Os riscos dessa expansão são invisíveis, mas muito grandes.
Ricardo Barbosa de Sousa
Para mim não é
fácil escrever um artigo sobre os perigos do crescimento das igrejas.
Primeiro, porque nunca fui pastor de uma igreja numerosa. Não sei o que
isso significa. Segundo, porque a realidade que envolve o crescimento de
uma igreja é sempre muito complexa. Espera-se que uma igreja saudável –
que ensina a Palavra de Deus, evangeliza e faz discípulos de Cristo ¬–
cresça numericamente.
Porém, a saúde e a
fidelidade de uma igreja podem levá-la a crescer e ser relevante, bem
como a sofrer e ser marginalizada. No entanto, como o crescimento e a
visibilidade das igrejas despertam grande interesse e o status
decorrente é muito sedutor – o que não acontece quando o que está em
jogo é o sofrimento, a marginalidade e o martírio –, gostaria de
refletir sobre os riscos, ou quem sabe, sobre os ídolos, que o
crescimento numérico das igrejas pode apresentar.
A preocupação com
o crescimento da igreja é legítima e necessária. Sempre foi. O desafio
dessa expansão envolve afirmar a prioridade da missão, a centralidade do
evangelho, a necessidade de falar para os de fora, bem como o esforço
para ser relevante no contexto social e cultural, no estabelecimento de
alvos objetivos, na importância de estratégias e no uso correto das
ferramentas sociais e tecnológicas.
Embora esta
preocupação com o crescimento seja percebida em toda a história cristã,
as mudanças sociais das últimas décadas trouxeram novas realidades, que
precisam ser analisadas criticamente. Há três décadas, a preocupação dos
evangélicos era com a missão integral e a luta por transformação
política e social. A preocupação hoje é com a igreja local, seu
crescimento, e sua presença na sociedade. Antes o foco estava na esfera
pública; agora, na esfera privada da vida comunitária. Antes a palavra
de ordem era "revolução", hoje é "relevância".
A busca por uma
igreja relevante abre portas para um novo mundo, trazendo novos desafios
e possibilidades. Por outro lado, abre brechas para o risco de a igreja
se comprometer, muitas vezes sem perceber, com o espírito desta era.

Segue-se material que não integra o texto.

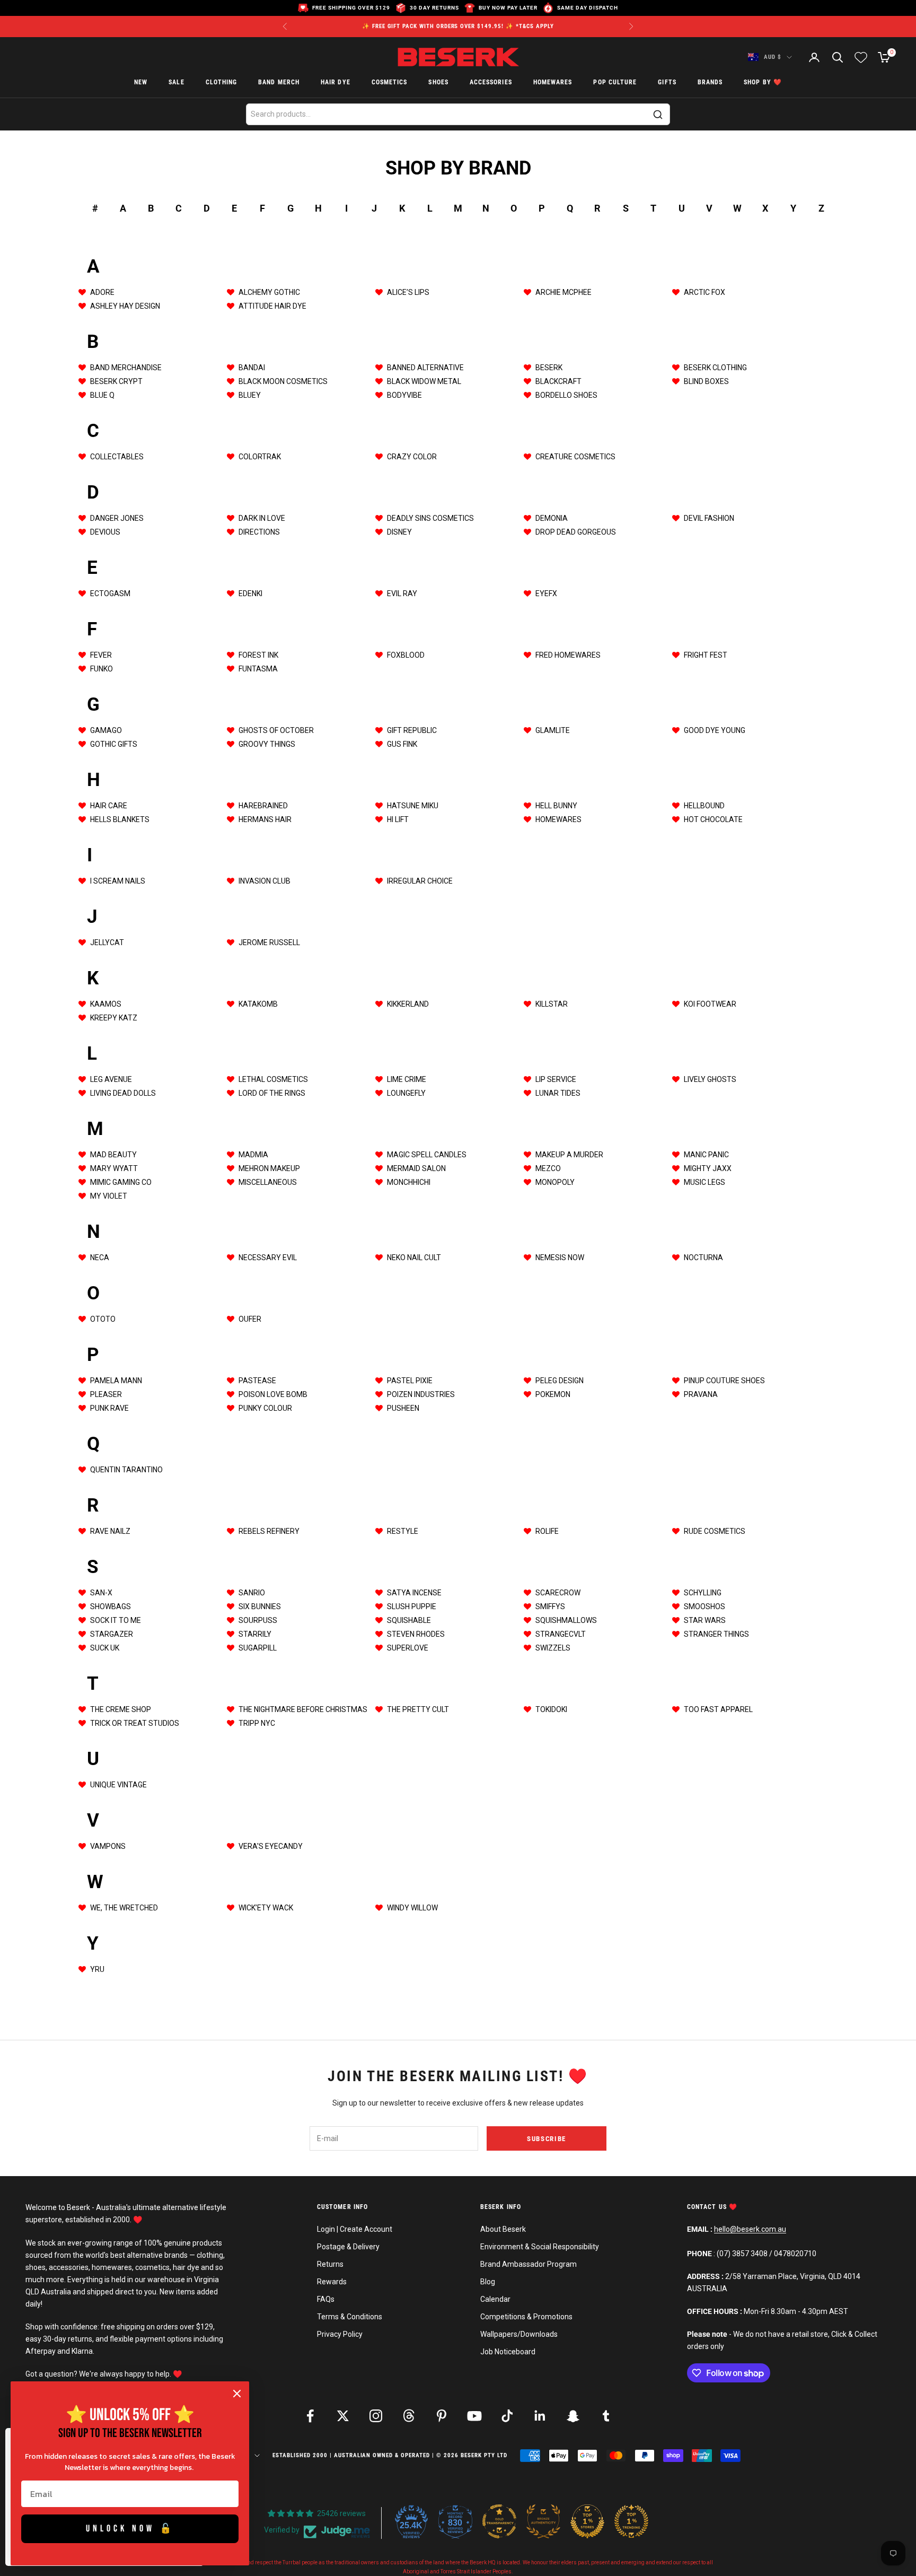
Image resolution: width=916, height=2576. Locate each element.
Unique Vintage (118, 1784)
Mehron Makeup (269, 1168)
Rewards (332, 2281)
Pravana (701, 1394)
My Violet (108, 1196)
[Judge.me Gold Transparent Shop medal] (499, 2521)
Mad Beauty (113, 1154)
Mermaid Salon (416, 1168)
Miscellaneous (268, 1182)
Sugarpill (258, 1648)
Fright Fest (705, 655)
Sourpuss (258, 1620)
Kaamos (105, 1004)
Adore (102, 292)
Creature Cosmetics (575, 456)
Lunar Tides (557, 1093)
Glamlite (552, 730)
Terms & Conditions (349, 2316)
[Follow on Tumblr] (606, 2416)
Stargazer (111, 1634)
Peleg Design (559, 1380)
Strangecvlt (560, 1634)
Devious (105, 532)
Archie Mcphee (563, 292)
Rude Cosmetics (714, 1531)
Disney (399, 532)
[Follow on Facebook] (310, 2416)
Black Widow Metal (424, 381)
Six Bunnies (260, 1606)
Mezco (548, 1168)
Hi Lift (398, 819)
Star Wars (705, 1620)
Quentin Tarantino (126, 1469)
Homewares (558, 819)
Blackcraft (558, 381)
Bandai (252, 367)
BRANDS (710, 82)
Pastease (257, 1380)
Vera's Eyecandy (271, 1846)
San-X (101, 1592)
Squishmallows (566, 1620)
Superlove (407, 1648)
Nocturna (703, 1257)
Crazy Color (412, 456)
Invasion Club (264, 881)
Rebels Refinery (269, 1531)
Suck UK (104, 1648)
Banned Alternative (425, 367)
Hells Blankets (119, 819)
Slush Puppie (411, 1606)
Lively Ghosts (710, 1079)
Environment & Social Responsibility (539, 2246)
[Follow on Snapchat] (573, 2416)
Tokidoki (551, 1709)
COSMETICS (390, 82)
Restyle (402, 1531)
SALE (176, 82)
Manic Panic (706, 1154)
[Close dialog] (237, 2394)
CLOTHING (221, 82)
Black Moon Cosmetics (283, 381)
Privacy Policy (340, 2334)
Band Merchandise (126, 367)
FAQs (325, 2299)
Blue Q (102, 395)
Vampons (108, 1846)
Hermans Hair (265, 819)
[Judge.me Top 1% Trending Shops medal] (631, 2521)
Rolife (547, 1531)
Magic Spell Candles (426, 1154)
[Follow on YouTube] (474, 2416)
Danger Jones (117, 518)
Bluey (250, 395)
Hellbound (704, 805)
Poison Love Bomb (273, 1394)
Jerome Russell (269, 942)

Modernizar e inovar não são um problema em si. Porém, é preciso olhar
criticamente para a forma como se faz a busca por relevância e de que
maneira se lança mão dos recursos modernos de crescimento. É necessário
discernir os riscos que tais ações representam para o futuro do
cristianismo.
A expressão
"crescimento" pode ser compreendida em termos quantitativos (número de
membros, orçamento, projetos) e qualitativo (maturidade, caráter,
profundidade). Ambos são importantes, e um não exclui, necessariamente, o
outro. No entanto, o crescimento quantitativo nem sempre promove um
crescimento qualitativo, mas sempre desperta um fascínio em função da
visibilidade e do prestígio que uma grande igreja proporciona para seus
líderes e membros. É aqui que enfrentamos um grave risco: o de se
construir a casa (igreja) sobre a areia e não sobre a rocha, segundo a
parábola de Jesus.
CARACTERÍSTICAS DAS IGREJAS QUE CRESCEM
As igrejas que
mais crescem possuem, pelo menos, três características comuns: uso
intenso de modernas ferramentas tecnológicas, forte liderança pessoal e
uma poderosa marca institucional. É claro que existem outras
características, mas quero me deter nestas três e refletir sobre os
riscos que elas representam para o futuro da igreja.
A revolução
tecnológica da segunda metade do século 20 e deste início de século 21
mudou o cenário religioso. A busca pela excelência funcional e por uma
comunicação eficiente ocupa o topo das prioridades de muitas igrejas.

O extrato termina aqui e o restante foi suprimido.